Las palabras de M. S. Fogg aparecen justo después de que ha decidido morir de inanición, desvanecerse en medio de la multitud como un indigente en Central Park, experimentar en carne propia una Nueva York que devora a sus hijos. Sabemos ya que el amor lo salva del abismo, pero encontraremos también que no lo redime de su búsqueda. A Fogg le falta aún encontrar sus raíces, aprender de un viejo huraño el sentido de encontrarse a sí mismo, descubrir por azar a su verdadero padre y perderlo en el acto, atravesar a pie el desierto desde Utah hasta California.

Pocas novelas comienzan con la pregunta por la vida. De hecho, pocas son explícitas al indagar por el momento exacto en que comienza la vida de un hombre, aunque tengo la sospecha de que muchas tratan de ocuparse de ello. Precisamente en la novela de Paul Auster El palacio de la luna (1989), podemos acompañar a Fogg en su búsqueda por resolver esta pregunta. Y tal vez sea esa búsqueda en particular y el hecho de que Fogg sea un aprendiz de escritor, sobrino de un clarinetista venido a menos, encargado de cuidar a un pintor que ha renunciado a su carrera, novio de una bailarina e hijo de un historiador, lo que hace de ésta una novela que, cada vez más, es considerada “de culto” entre quienes tienen pretensiones artísticas.

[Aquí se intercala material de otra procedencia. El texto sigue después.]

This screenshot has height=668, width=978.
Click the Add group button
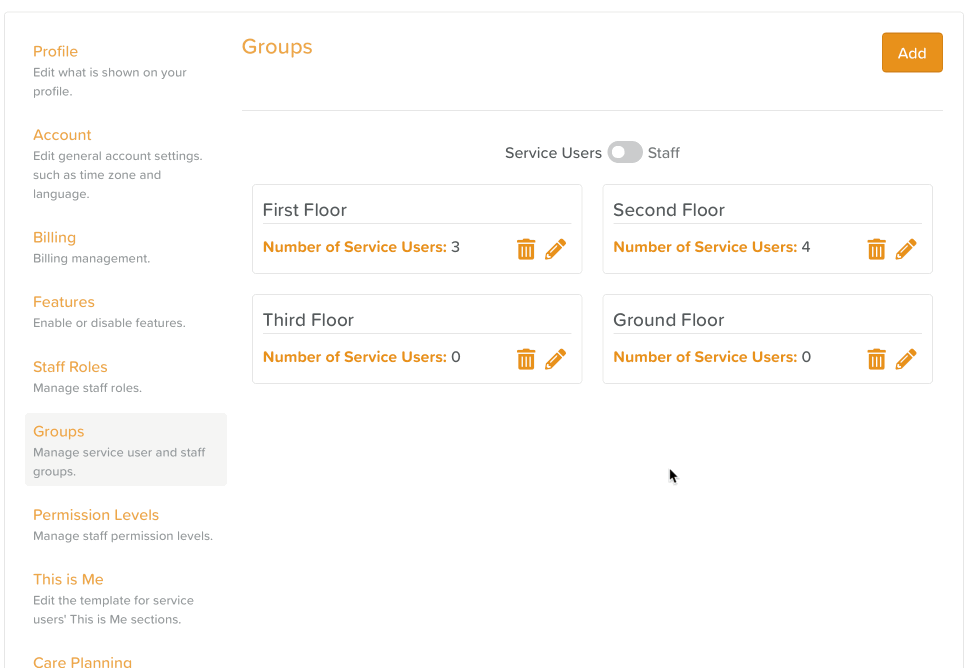[x=911, y=53]
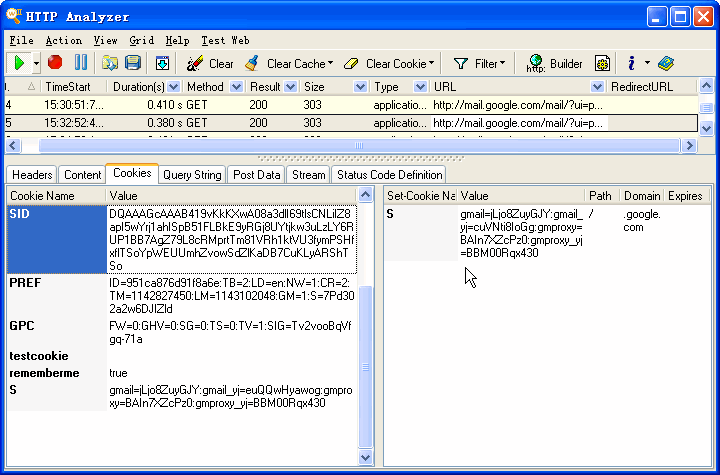Click the blue Pause capture icon

[80, 63]
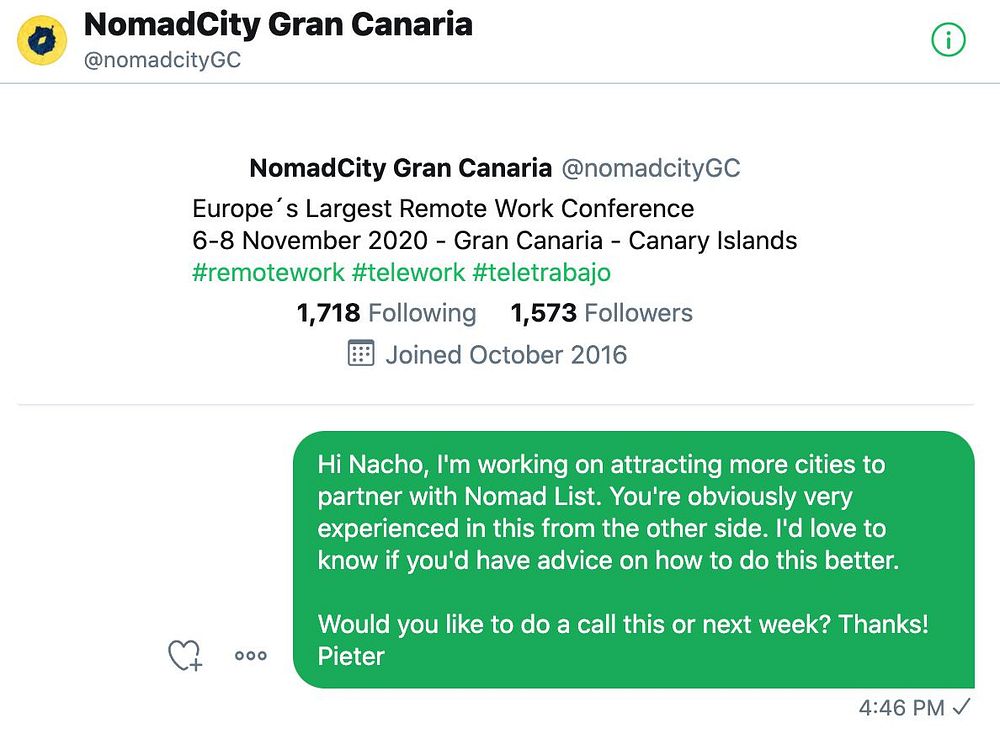View the 1,718 Following list
Viewport: 1000px width, 739px height.
pos(386,313)
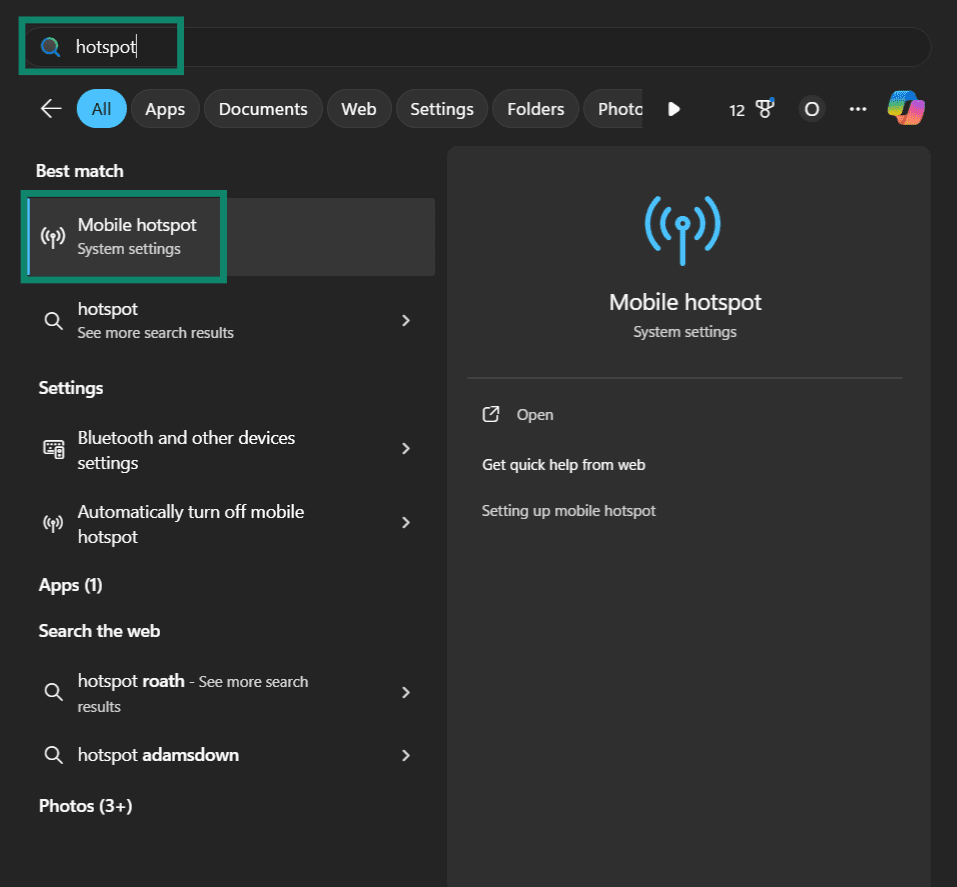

En cuanto a la narrativa, una estructura en la que Auster se siente cómodo: abrir la historia como quien juega con unas matrioskas a medida que cada personaje da cuenta de su vida; dilatar la acción en largos monólogos autobiográficos y una delicada sutura que une las vidas de los personajes y pretende mostrarse azarosa. Es la misma fórmula que atraviesa la Trilogía de Nueva York, las mismas preocupaciones, el mismo ‘yo’ que se desvanece en medio de lo que muchos llaman la crisis posmoderna. En últimas, la misma sensación de que, escriba lo que escriba, un escritor siempre está construyendo la misma historia, la que tiene que decir, la que da cuenta de su paso por el mundo

Al final del viaje, tras sobrevivir al salto, más allá del amor y de la búsqueda de las raíces, la pregunta persiste, ya no para Fogg, sino para quien cierra el libro y se mira en el espejo: ¿en qué momento comienza la vida de un hombre?